### EXERCISE:
Convert the rows below, starting at the line containing "Task: Expand the" and ending at the last of the rows, into a JSON list of strings with one string per line. Skip blank lines and leave the pictures out.

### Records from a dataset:
◇ ◇ ◇ ◇ ◇
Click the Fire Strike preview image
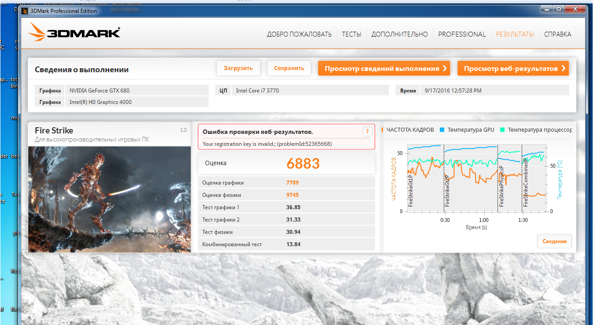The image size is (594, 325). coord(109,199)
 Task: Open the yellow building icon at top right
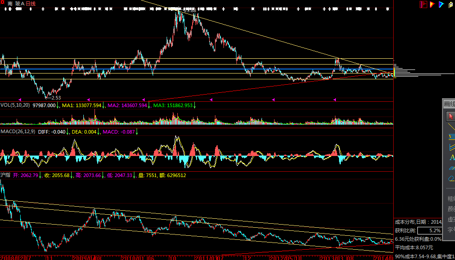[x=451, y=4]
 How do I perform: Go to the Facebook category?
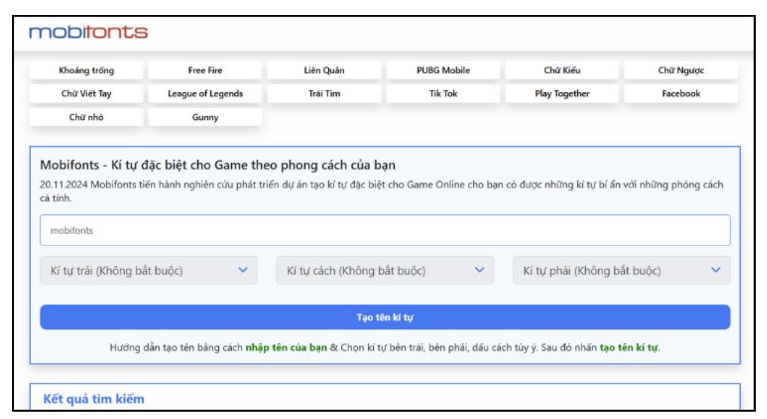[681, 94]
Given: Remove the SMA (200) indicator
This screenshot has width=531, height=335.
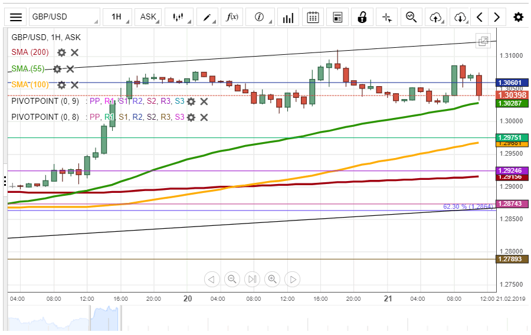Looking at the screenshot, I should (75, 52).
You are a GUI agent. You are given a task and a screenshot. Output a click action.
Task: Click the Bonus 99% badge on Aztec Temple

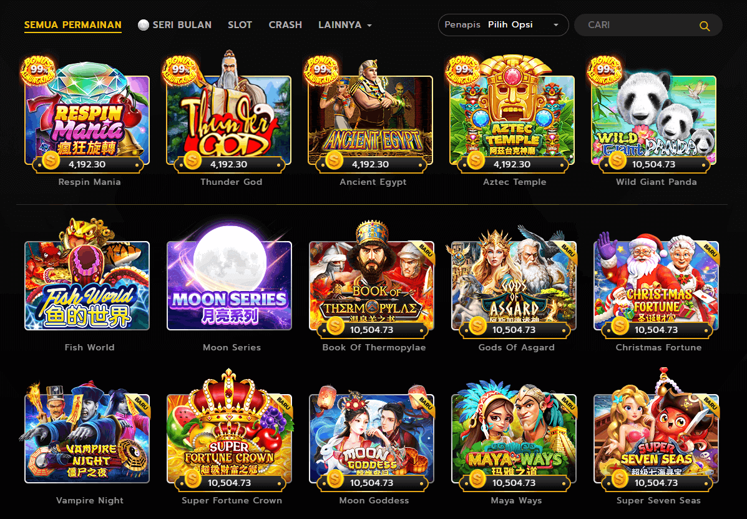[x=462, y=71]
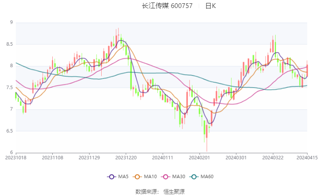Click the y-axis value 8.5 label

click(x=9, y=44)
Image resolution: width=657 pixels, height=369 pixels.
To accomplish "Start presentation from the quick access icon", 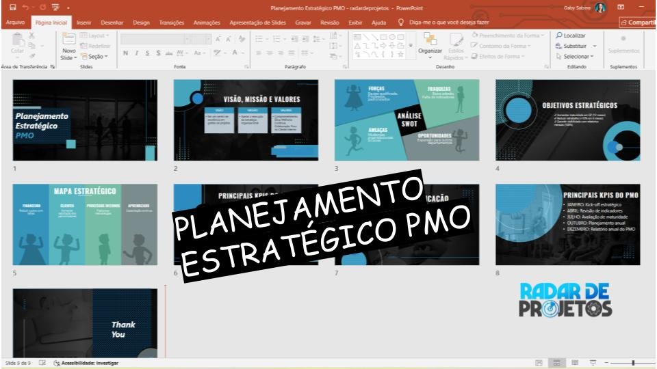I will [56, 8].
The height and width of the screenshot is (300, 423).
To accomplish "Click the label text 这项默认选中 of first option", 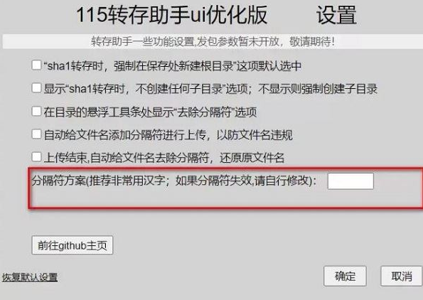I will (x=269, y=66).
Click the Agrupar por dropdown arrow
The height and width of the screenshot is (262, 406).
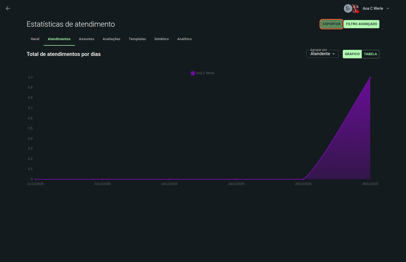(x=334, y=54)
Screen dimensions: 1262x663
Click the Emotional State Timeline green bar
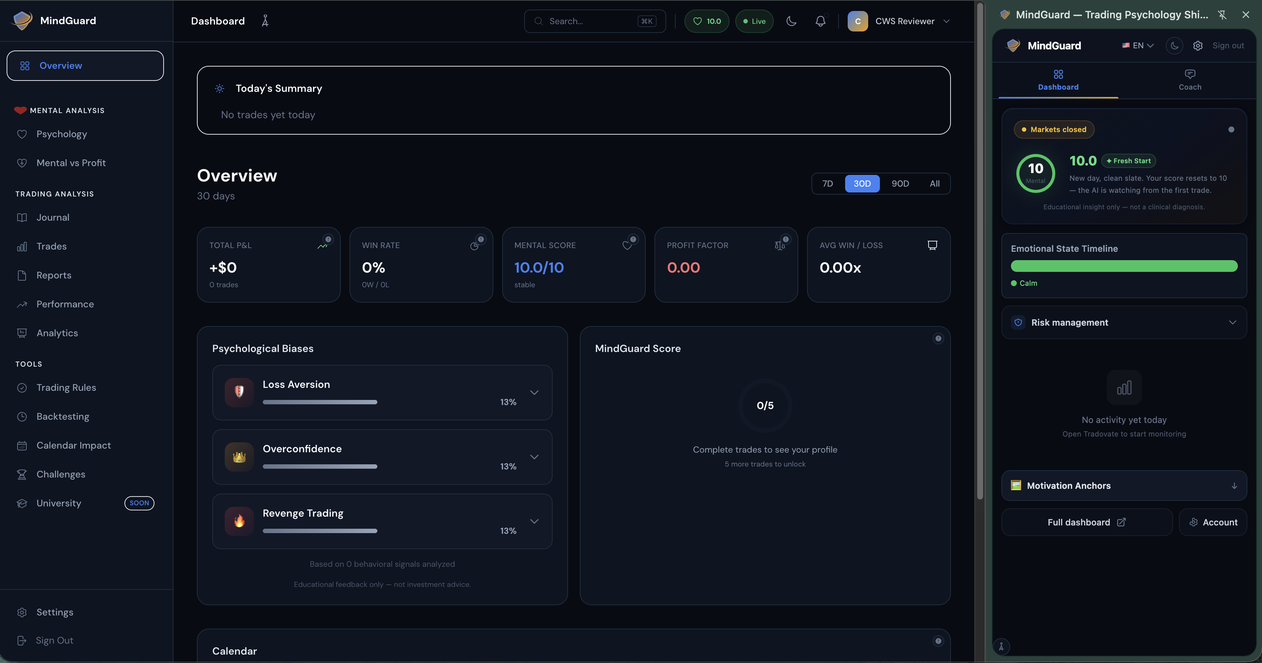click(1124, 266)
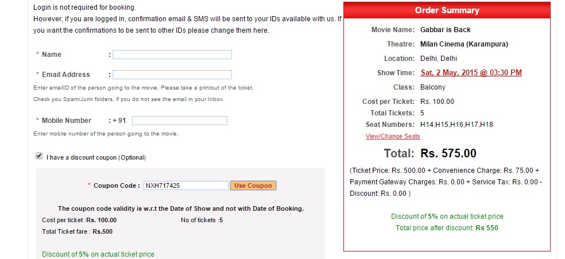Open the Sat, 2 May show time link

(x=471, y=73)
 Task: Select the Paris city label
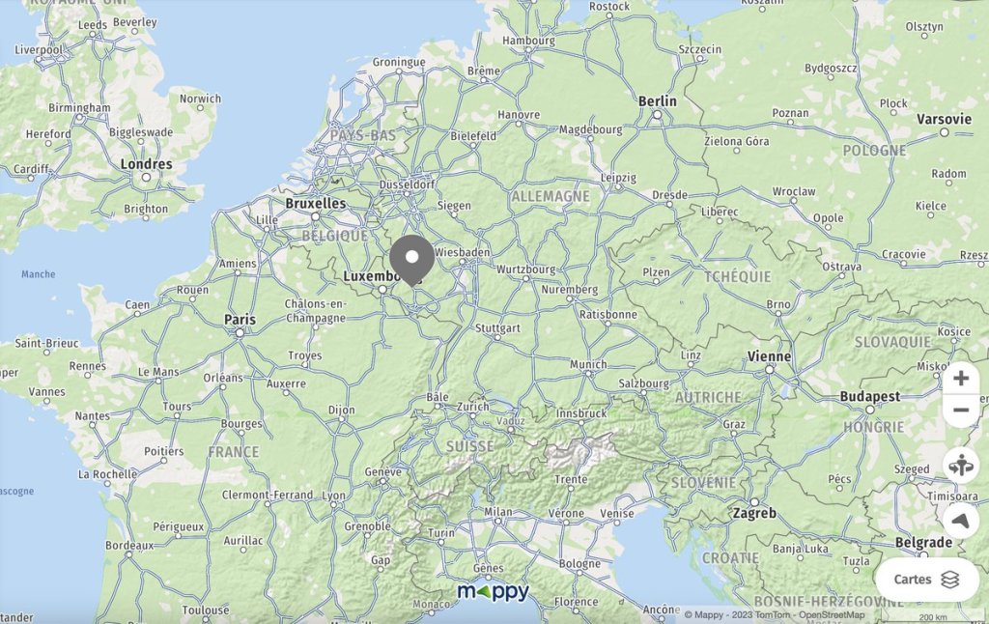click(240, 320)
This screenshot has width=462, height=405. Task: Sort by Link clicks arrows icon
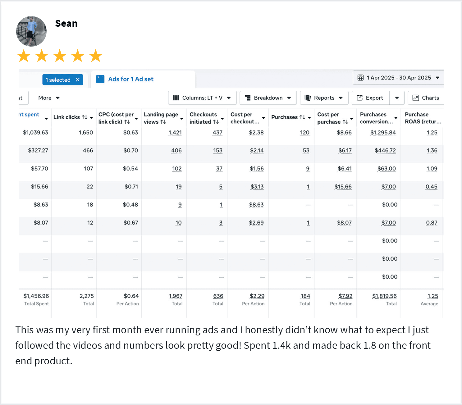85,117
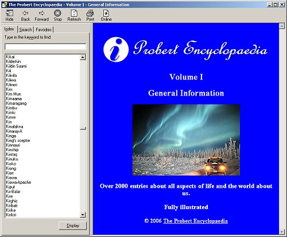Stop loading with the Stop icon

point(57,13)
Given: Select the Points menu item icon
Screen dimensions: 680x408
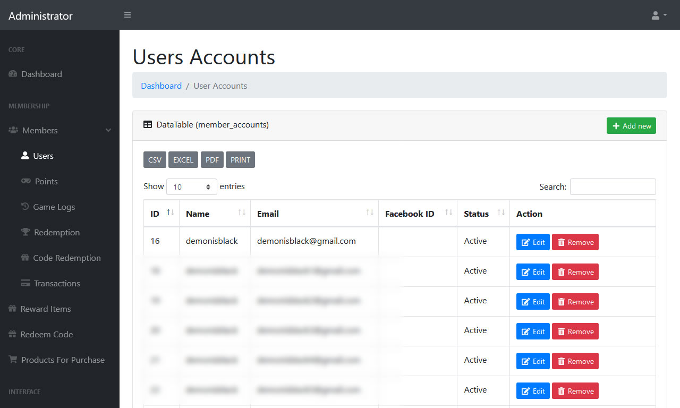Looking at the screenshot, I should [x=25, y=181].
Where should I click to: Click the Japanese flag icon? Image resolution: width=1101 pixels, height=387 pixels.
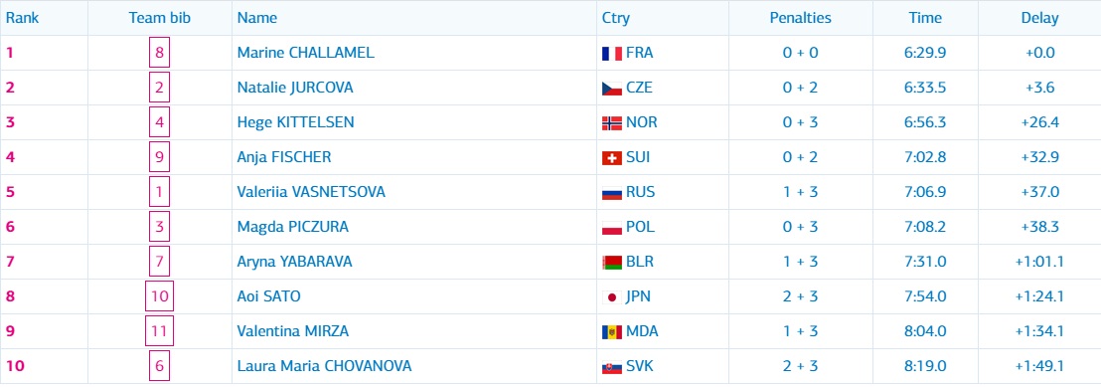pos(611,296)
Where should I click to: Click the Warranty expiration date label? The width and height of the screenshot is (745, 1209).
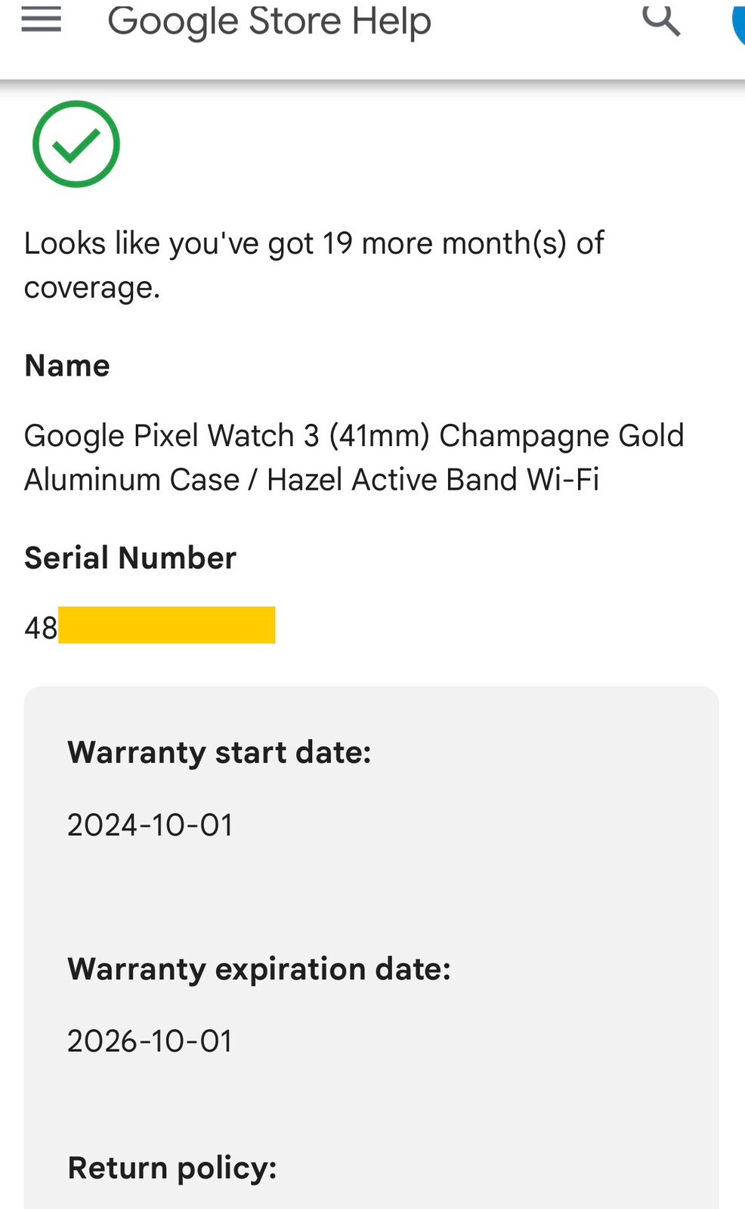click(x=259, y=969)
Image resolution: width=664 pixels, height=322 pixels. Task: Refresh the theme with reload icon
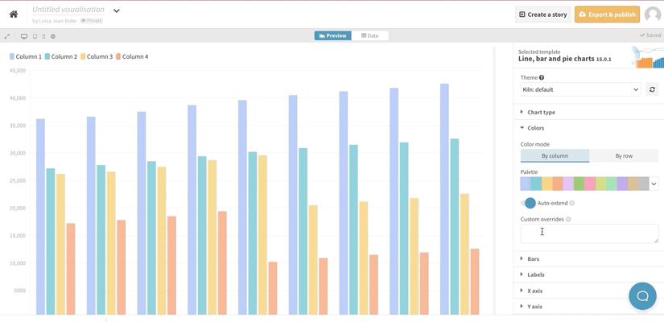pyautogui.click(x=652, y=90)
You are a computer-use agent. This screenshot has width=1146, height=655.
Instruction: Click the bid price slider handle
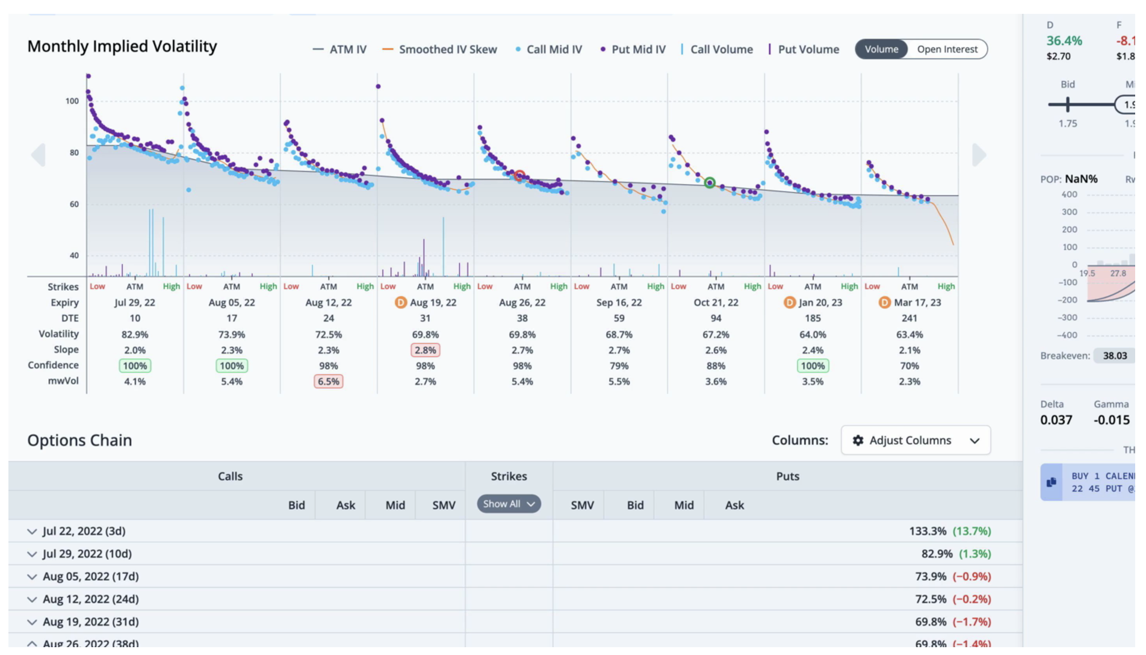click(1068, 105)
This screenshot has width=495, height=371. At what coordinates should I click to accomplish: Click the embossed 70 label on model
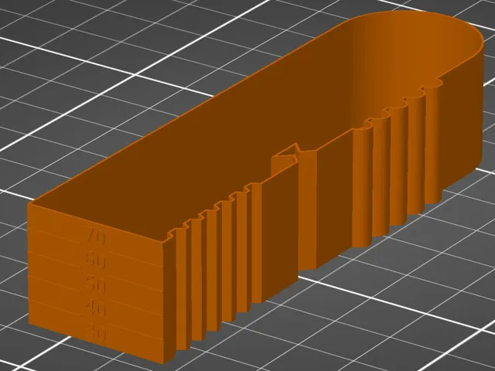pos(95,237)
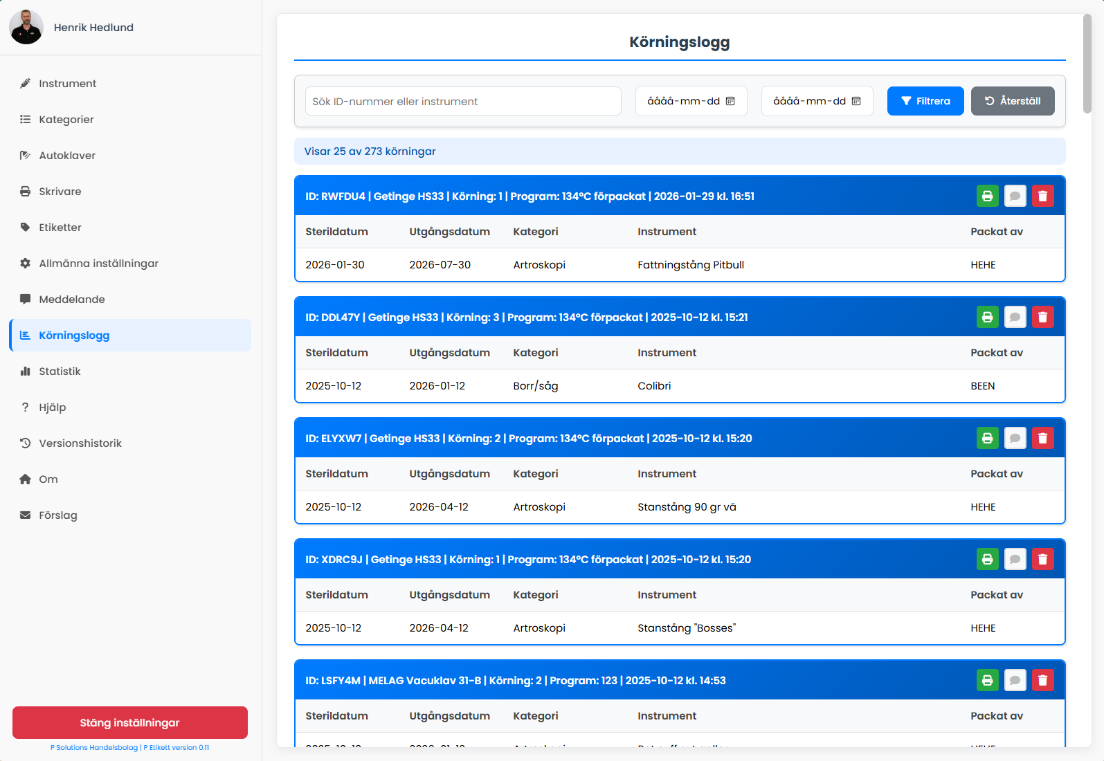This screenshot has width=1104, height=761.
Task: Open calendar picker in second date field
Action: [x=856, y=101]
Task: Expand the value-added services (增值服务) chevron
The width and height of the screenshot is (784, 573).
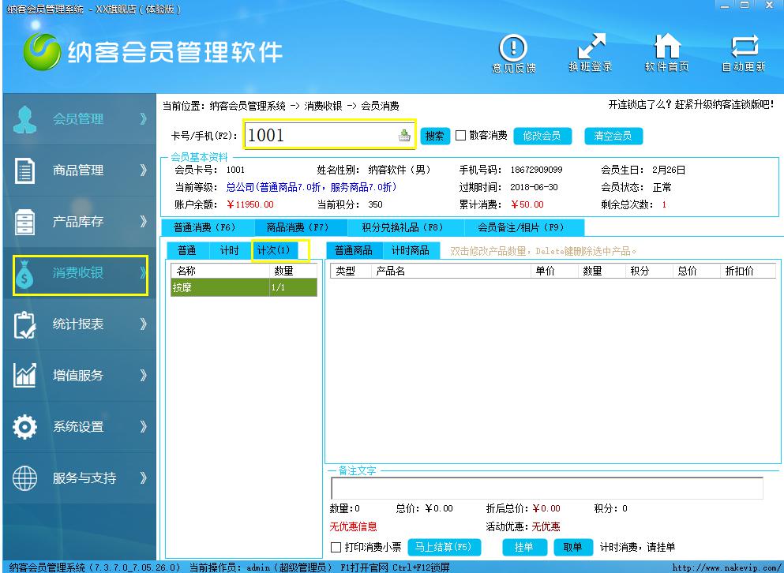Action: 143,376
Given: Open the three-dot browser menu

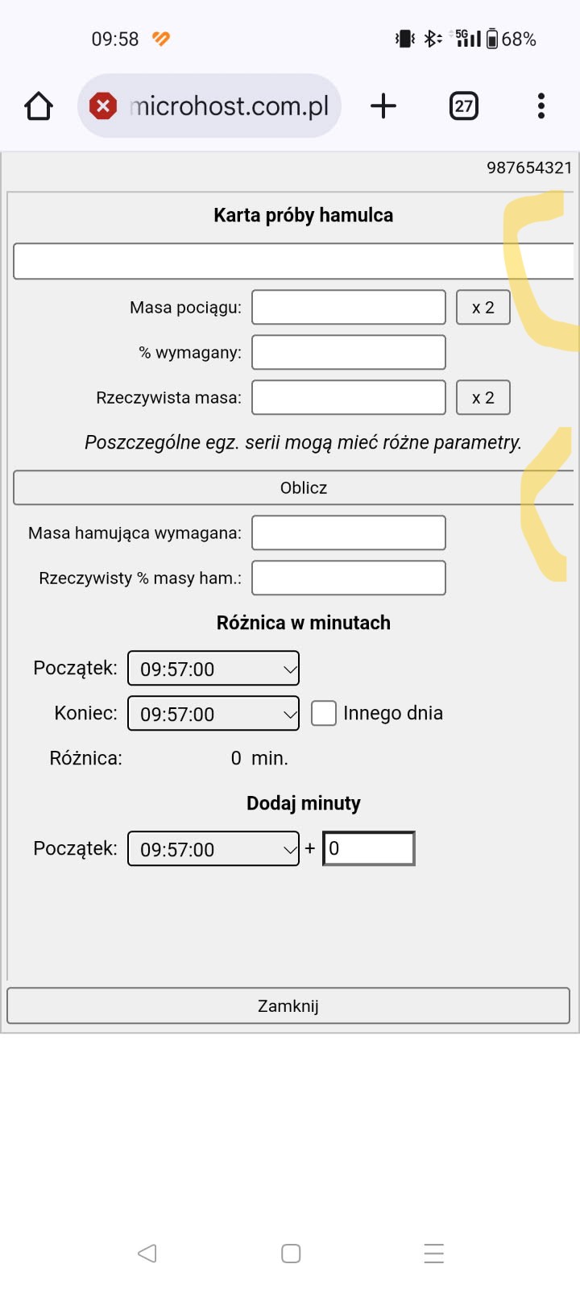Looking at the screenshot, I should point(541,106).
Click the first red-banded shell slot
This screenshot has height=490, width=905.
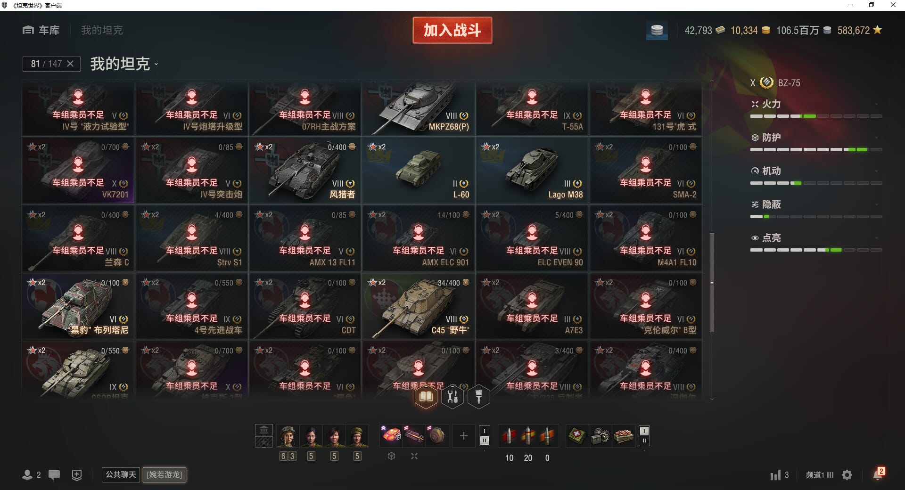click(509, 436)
◇ ◇ ◇ ◇ ◇
### RESULT FOR THIS TASK:
[
  "Task: Expand the value-added services (增值服务) chevron",
  "The width and height of the screenshot is (784, 573).",
  "Action: 143,376",
  "Given: Open the three-dot browser menu",
  "Looking at the screenshot, I should point(541,106).",
  "Click the first red-banded shell slot",
  "This screenshot has height=490, width=905.",
  "click(509, 436)"
]